Thursday, May 14, 2015

THROWBACK THURSDAY: Yellin' for Yellen & Ager

A couple of weeks ago, I was looking up information on a song called "Crazy Words, Crazy Tune" for a possible Wacky Wednesday post, a tune that I knew mostly from '60s era neo-jug bands. I found the names of the songwriters -- Jack Yellen and Milton Ager -- then quickly discovered that the pair had been responsible for some of the most memorable songs from the Roaring '20s, archetypal American touchstones of the Jazz Age.

Yellen , the one who wrote the lyrics, and Ager, who wrote the music, were responsible for so many hits, they could be considered the Leiber & Stoller of the Prohibition Era.

Yellen was born Jacek JeleÅ„ in Poland in 1892, immigrating to the U.S. with his family when he was five years old. He grew up in Buffalo, N.Y. and for a few years worked as a reporter for The Buffalo Courier. But even then he was writing songs on the side. He died in 1991.

Ager was born in Chicago in 1893. He's got connections to journalism also. His wife Cecilia Ager was a film critic and reporter  for Variety as well as The New York Post Magazine and other publications. Their daughter, Shana Alexander wrote for Life magazine and sparred with James J. Kilpatrick on the "Point/Counterpoint segment of 60 Minutes. Milton Ager died in 1979.

So what songs did these two write? Let's get to those.

One of their earliest hits was one called "Big Bad Bill is Sweet William Now." The earliest recordings of this were in 1924. Margaret Young and Billy Murray were among the stars who recorded it that year.

But my favorite of the early versions was from 1929 when Emmett Miller recorded it. (I'm not sure what the wedding photos in this video are, but I bet a guy named Bill got married around the time this was posted on Youtube.)



"Big Bad Bill" has several contemporary versions as well. Van Halen recorded it in the early '80s.
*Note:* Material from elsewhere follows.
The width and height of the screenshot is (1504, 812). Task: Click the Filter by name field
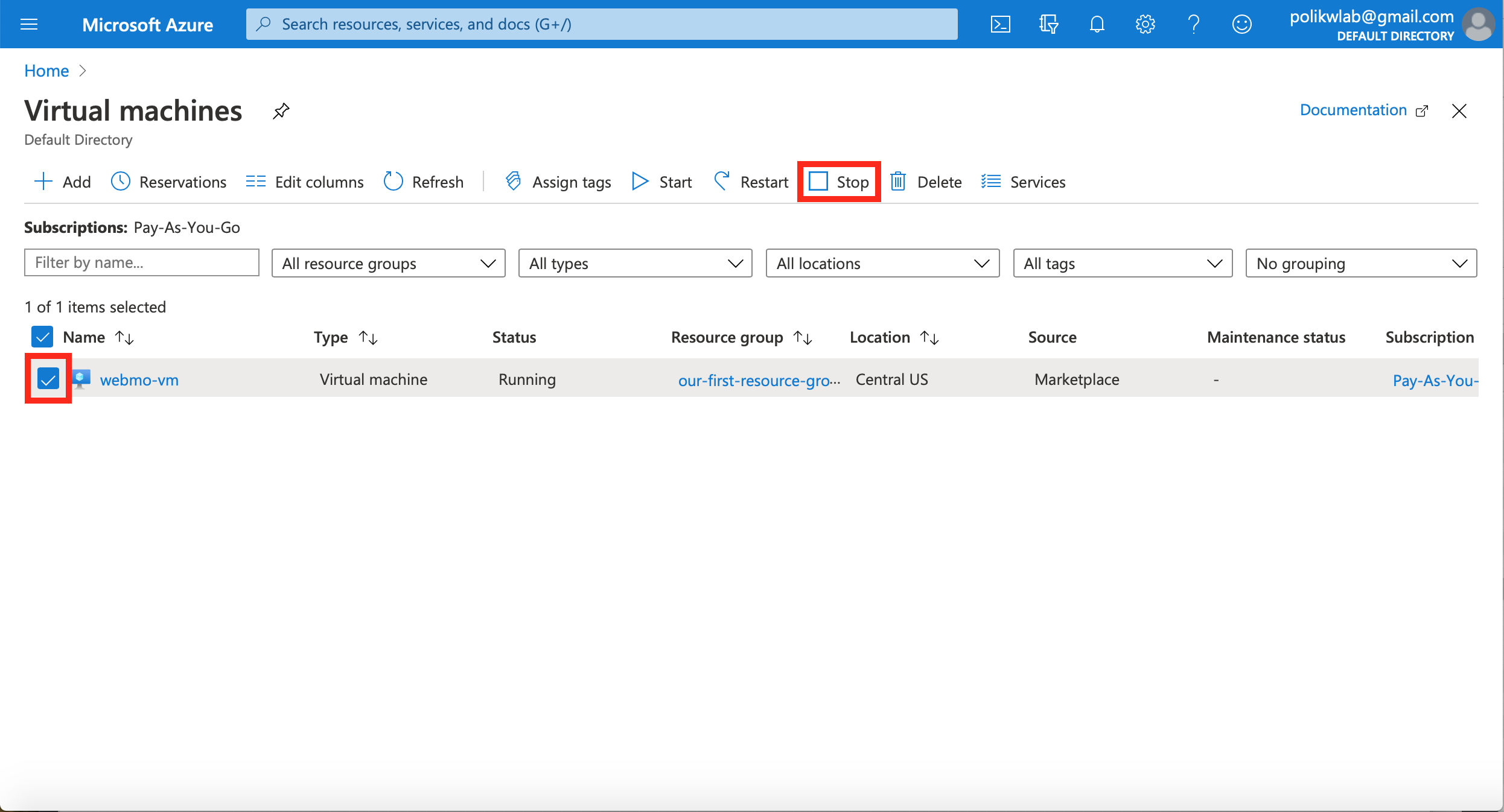point(141,262)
But I prefer Merle Haggard's dandy version.



An even better-known song by this duo was "Hard-Hearted Hannah," also published in 1924. Here's a version by Lucille Hegamin.
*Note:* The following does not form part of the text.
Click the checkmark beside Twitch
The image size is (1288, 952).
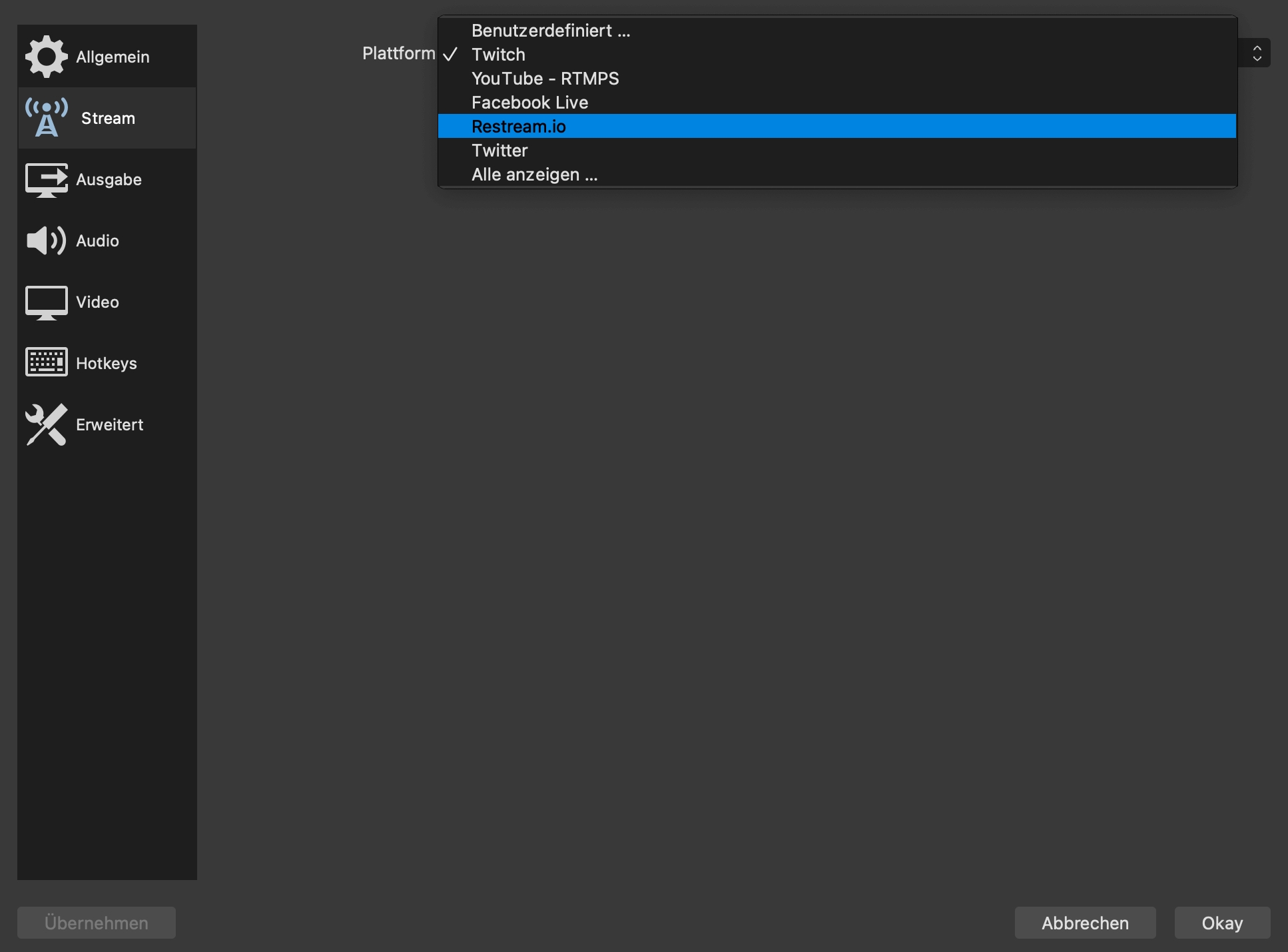[450, 55]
But perhaps the greatest version ever was Ella Fitzgerald, who sang it in a 1955 movie called Pete Kelly's Blues. (And yes, you will see Jack Webb in this clip!)



Another Yellen & Ager classic is "Ain't She Sweet," written in 1927. One of the first recordings was by Ben Bernie and His Hotel Roosevelt Orchestra.



A British singer named Tony Sheridan recording this one, backed by a then-unknown band called The Beatles, in 1961 when they were living in Hamburg.



But probably Yellen & Ager's most enduring tune is "Happy Days are Here Again," a basic Chins-up-America tune written in 1929 and later adopted as the 1932 campaign song for Franklin Delano Roosevelt. The Democrat Party adopted this as it's own theme song, often played during national conventions. But, according to The  New York Times' obituary for Yellen, the lyricist considered himself a Republican.

Here is Leo Reisman & His Orchestra's version in a 1930 film called Chasing Rainbows. (Vocals by Lou Levin)



And here is the song that led me on this chase, a 1927 version by Frank Crumit of "Crazy Words, Crazy Tune," in which a nutty neighbor with a ukulele inspires homicidal fanrtasies. I still might do a Wacky Wednesday on this one some day.